- _WORK ITEM_
Word for word, and with pictures excluded, copy out all the records that follow.

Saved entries

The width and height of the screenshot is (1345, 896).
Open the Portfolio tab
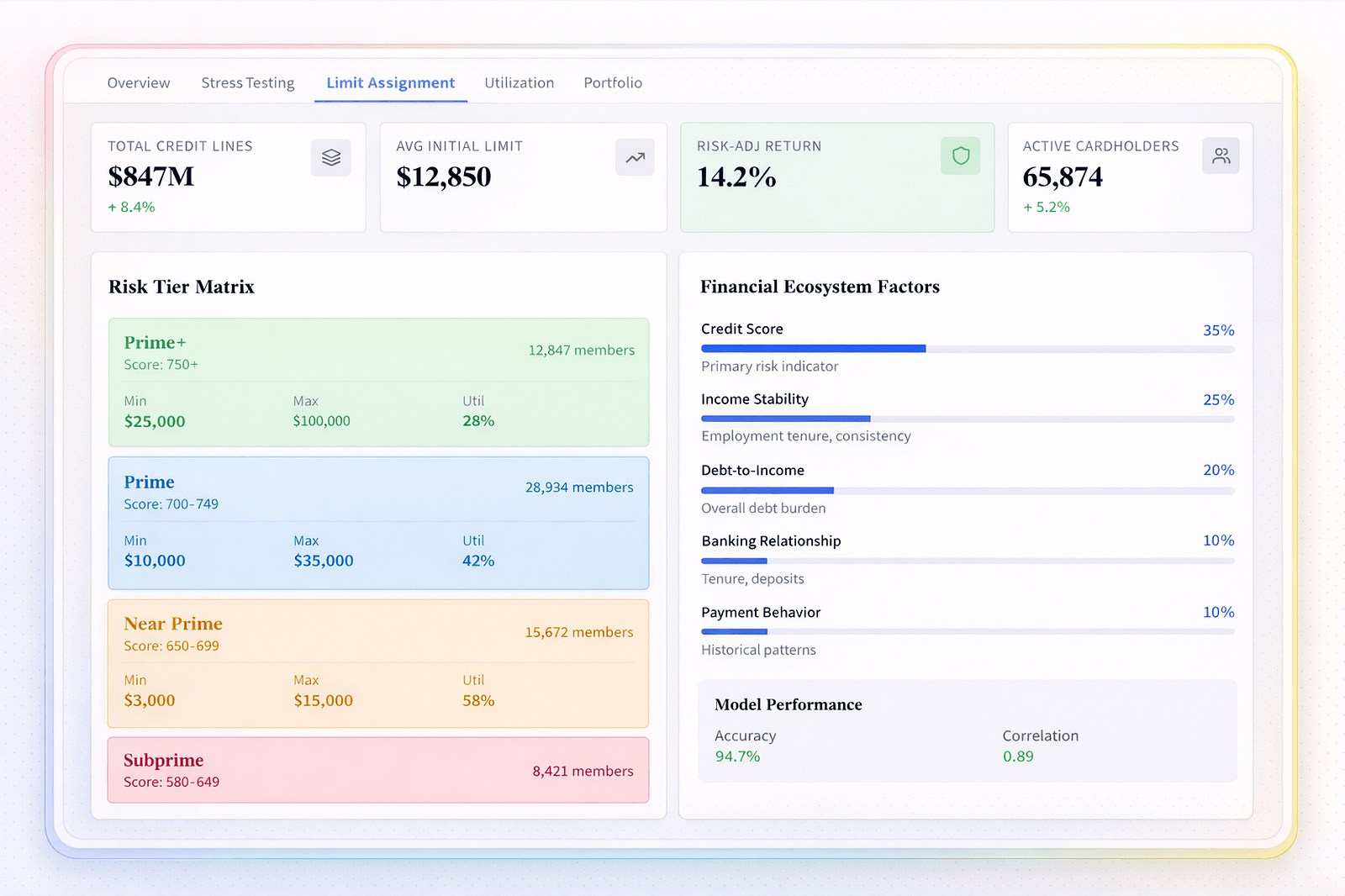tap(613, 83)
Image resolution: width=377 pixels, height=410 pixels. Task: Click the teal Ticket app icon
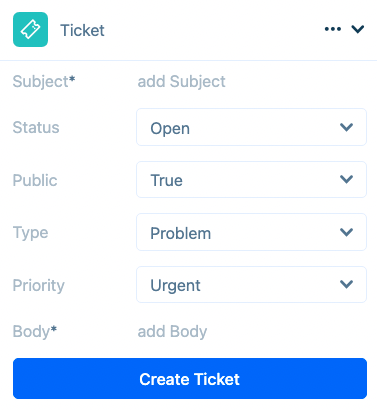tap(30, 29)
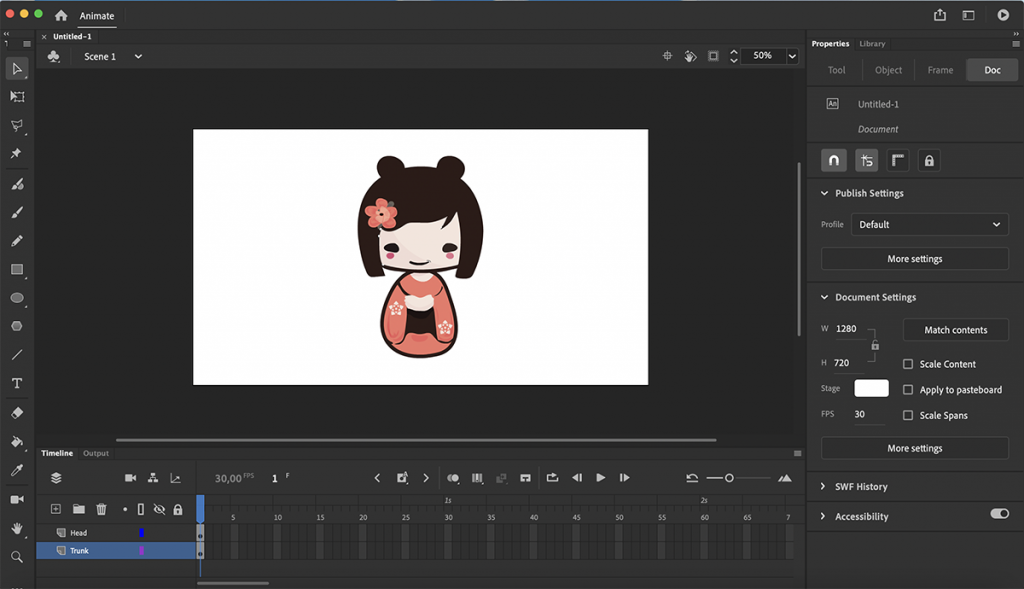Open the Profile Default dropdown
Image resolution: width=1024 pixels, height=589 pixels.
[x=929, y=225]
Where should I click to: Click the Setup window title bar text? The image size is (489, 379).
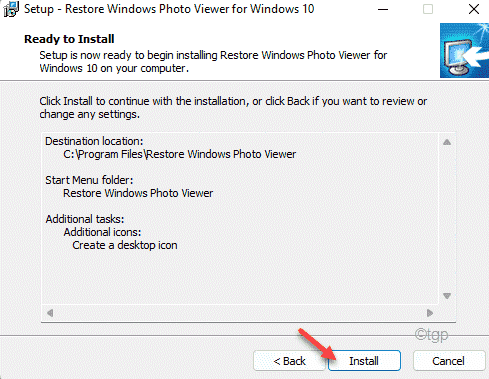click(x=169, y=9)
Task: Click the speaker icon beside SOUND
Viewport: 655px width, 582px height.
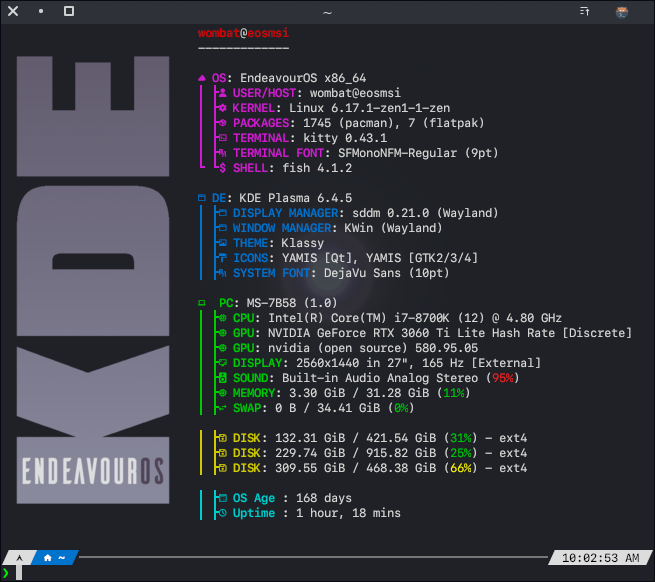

- _RESULT FOR THIS TASK_
The width and height of the screenshot is (1345, 896).
Open the Portfolio tab
tap(613, 83)
Image resolution: width=377 pixels, height=410 pixels. Task: Click the teal Ticket app icon
tap(30, 29)
Open the Profile Default dropdown
Image resolution: width=1024 pixels, height=589 pixels.
[x=929, y=225]
Where should I click to: Click the Setup window title bar text? The image size is (489, 379).
click(x=169, y=9)
Task: Click the speaker icon beside SOUND
Viewport: 655px width, 582px height.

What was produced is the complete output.